» Task instructions
1. In the text on liberation, why does liberation feel dangerous to the person?
2. Repeat the part of the text on liberation starting with "About a week" and going on through "of intense love.".

» Text passage
==========
We don’t function in duality. In the dream we think we do. In the dream we’re absolutely sure ‘we’ choose this and avoid that and do that and not that. This apparent choice ‘we’ don’t do — it is done. You don’t go in and out of duality by choice. There is only what is. Everybody in this room is being lived. There is just life happening in this room. There’s no choice, no will, and nowhere to go, nowhere that anything has ever been. All there is, is this…
It’s not something to ‘get’. Liberation is actually a loss of something rather than a getting of something. The loss is the one that’s trying to get it. When there’s nobody trying to get it then suddenly it’s realized that it already is that. This is it. There’s nothing to ‘get’. Choice and doing apparently happen, but nobody has ever done anything. There’s no responsibility, nothing to forgive. It’s just happened. Breathing is happening. Seeing and hearing are happening, but nobody is doing it. This [pointing to himself] isn’t doing it. There’s nobody doing it. Isn’t that amazing?…
It feels dangerous to the person, because it’s the end of apparent individuality. For the individual who thinks they’re in control of their life, that fallacy that you’re the ‘managing director’ of your life, and can make it continue, falls away, and that feels risky…
There is something that I call ‘liberation’, and with liberation, it’s all over, there’s no one, there’s just life happening, but previous to that there can be an ‘awakening’, a sudden realization that there is only oneness, and then for a while, subtly the seeker comes back and wants to own that. So you can’t say how long it lasts. Awakening and liberation can happen at the same moment, or after a few weeks or longer.
Awakening is not gradual. Awakening is totally immediate because it’s timeless. There’s a seeker looking for oneness and then suddenly there’s nothing. There is no time. There is only this.
The idea in the mind that if you meditate long enough you’ll get to it, is ludicrous. That’s what keeps the story going. The whole idea that there’s something to do to find this is a total denial that already, all there is, is this.
No lovely fluffy Om One Consciousness, just ordinary ‘all there is’, without the veil of the illusory self to make it personal. No Path, direct or otherwise — with no control, no free will, there is no pathway or process or practice or program for the individual person or self to get there, and no ‘one’ to pursue it in any case. All-there-is is beyond the comprehension of the limited, separate, personal, illusory self, as is any understanding of how ’all-there-is’ is that, or happens, or any understanding that there is no ‘why’ , no purpose— it just is. ‘Abiding’ and meditating and inquiry and contemplation won’t help, and may even hinder this realization.
So why keep listening to these ‘hopeless’ messages? Why attend a meeting with one of the messengers? There seems to be something — a ‘resonance’, a bodily intuition — that emerges from listening to stories of others whose egos/minds/selves have ‘fallen away’. Perhaps this ‘resonance’ is ‘all-there-is’ speaking through our intuition, out of earshot of the ‘conscious’ separate self, and listening to it might trigger the realization, or at least a ‘glimpse’ of it, un-consciously.
About a week ago I experienced such a ‘glimpse’, while sitting looking out over the forest near my house. It had the following qualities:
- It felt more like a ‘remembering’ than an ‘awakening’. Some memories of very early childhood (some of which had been just a blur until then) and a few memories from more recent, very peaceful times, flooded through my body, which felt ‘flushed’ in the way it feels during a sudden ‘aha’ moment, or during feelings of intense love.
==========
» Information provided
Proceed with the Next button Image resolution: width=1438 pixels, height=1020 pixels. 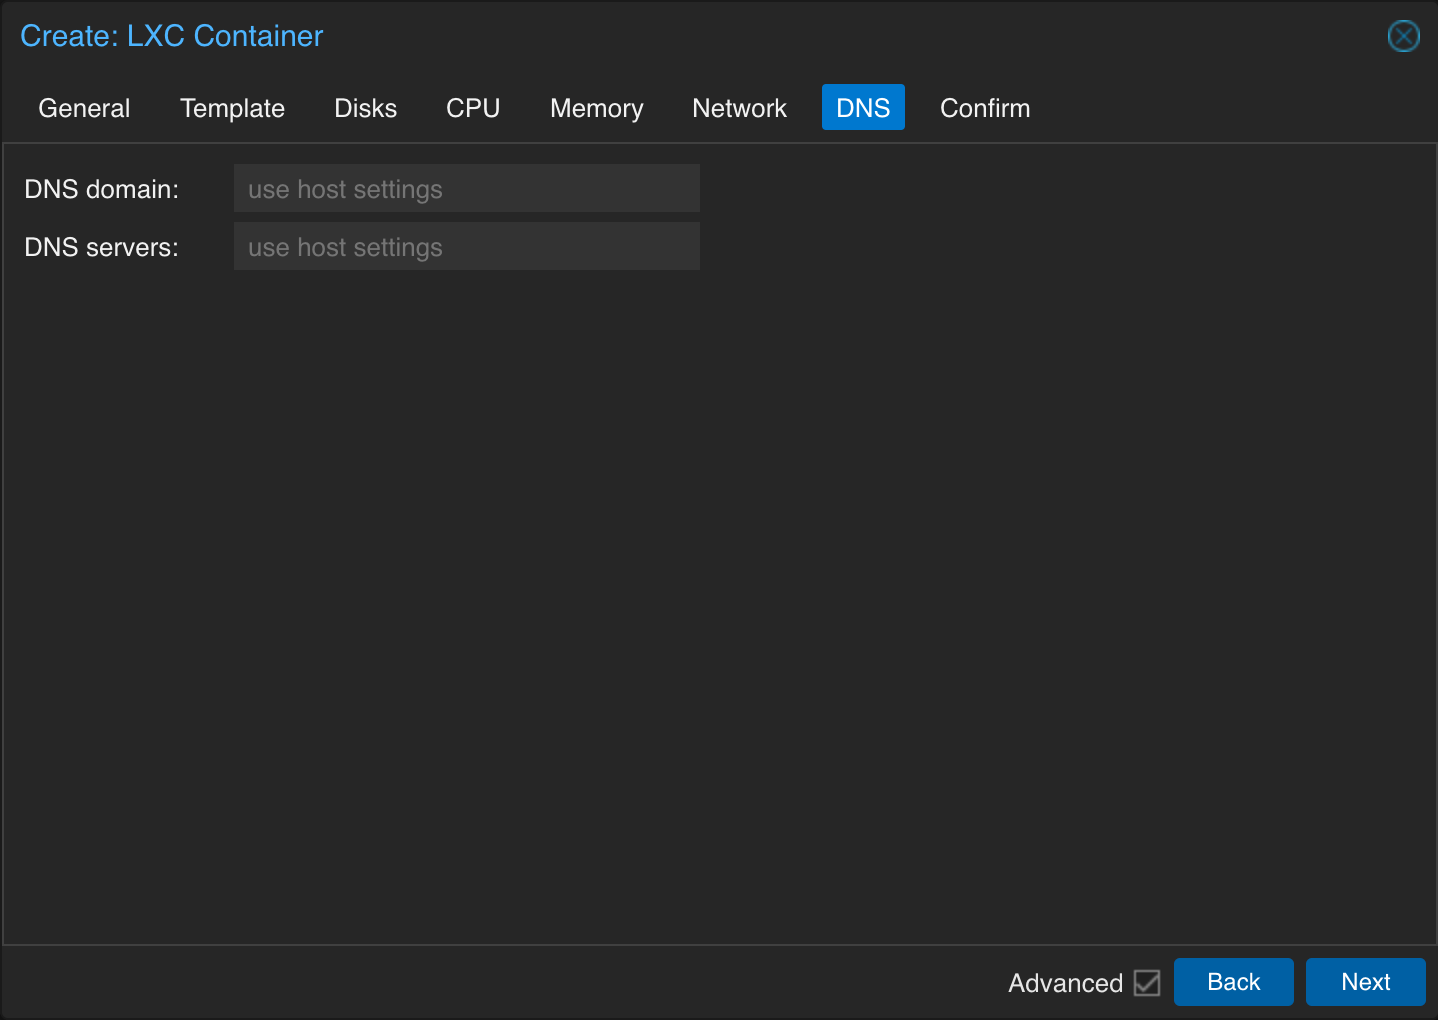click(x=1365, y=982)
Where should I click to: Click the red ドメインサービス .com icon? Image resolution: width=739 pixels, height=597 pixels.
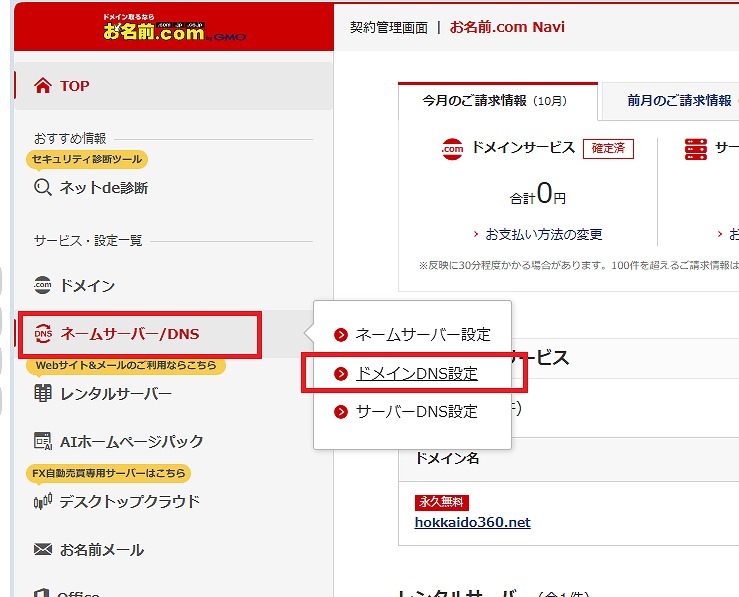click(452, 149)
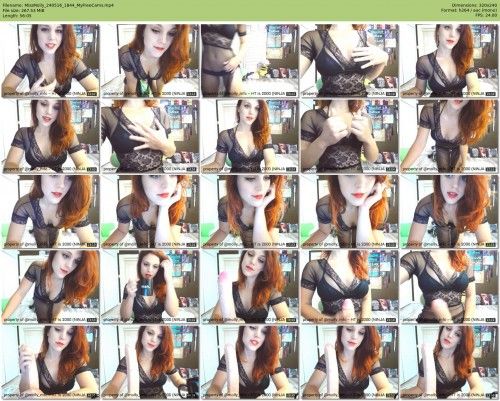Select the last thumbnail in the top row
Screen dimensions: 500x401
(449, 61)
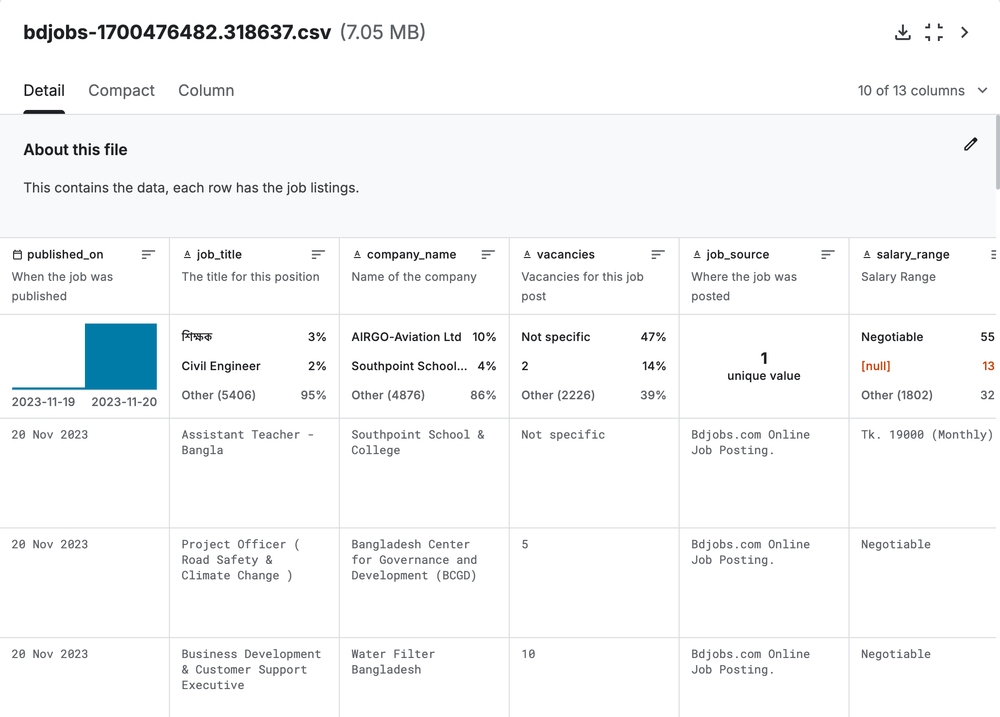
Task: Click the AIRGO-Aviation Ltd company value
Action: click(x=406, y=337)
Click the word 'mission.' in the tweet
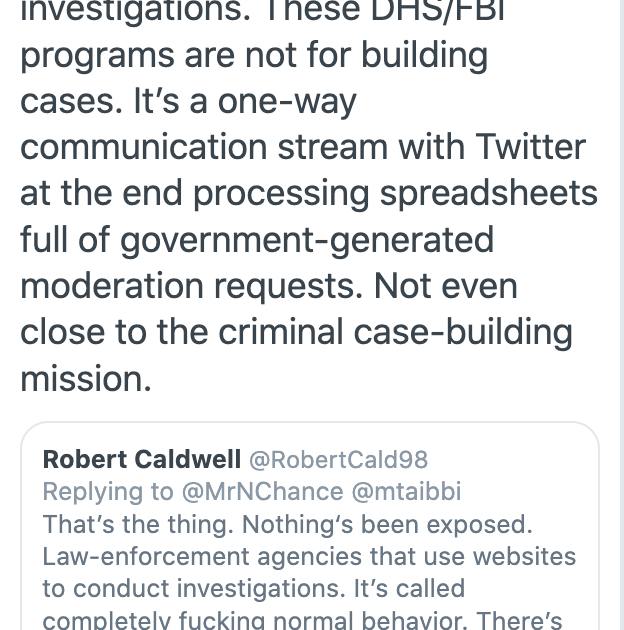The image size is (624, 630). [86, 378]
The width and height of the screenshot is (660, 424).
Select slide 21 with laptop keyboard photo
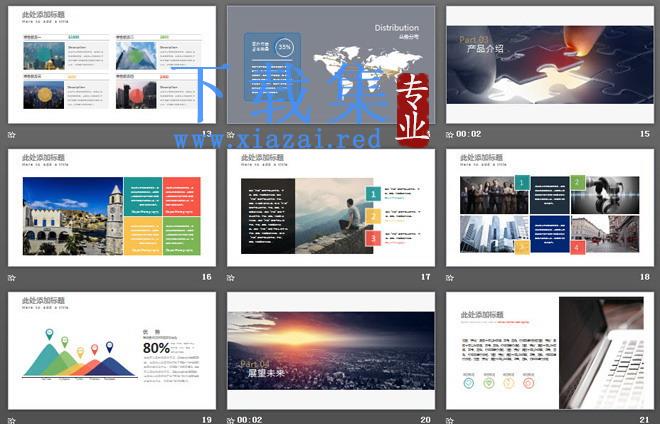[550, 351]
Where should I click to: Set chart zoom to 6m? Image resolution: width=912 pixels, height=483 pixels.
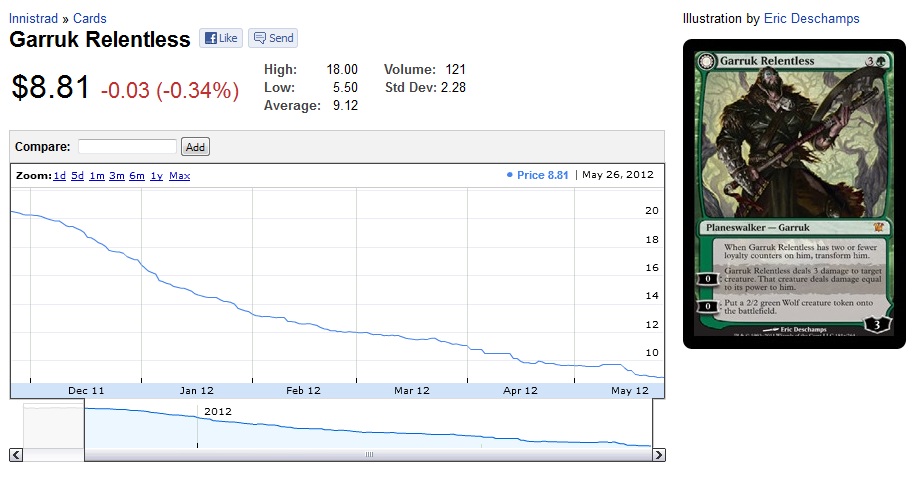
==========
» Solutions in order
1. Because it is the end of apparent individuality.

2.
About a week ago I experienced such a ‘glimpse’, while sitting looking out over the forest near my house. It had the following qualities:
- It felt more like a ‘remembering’ than an ‘awakening’. Some memories of very early childhood (some of which had been just a blur until then) and a few memories from more recent, very peaceful times, flooded through my body, which felt ‘flushed’ in the way it feels during a sudden ‘aha’ moment, or during feelings of intense love.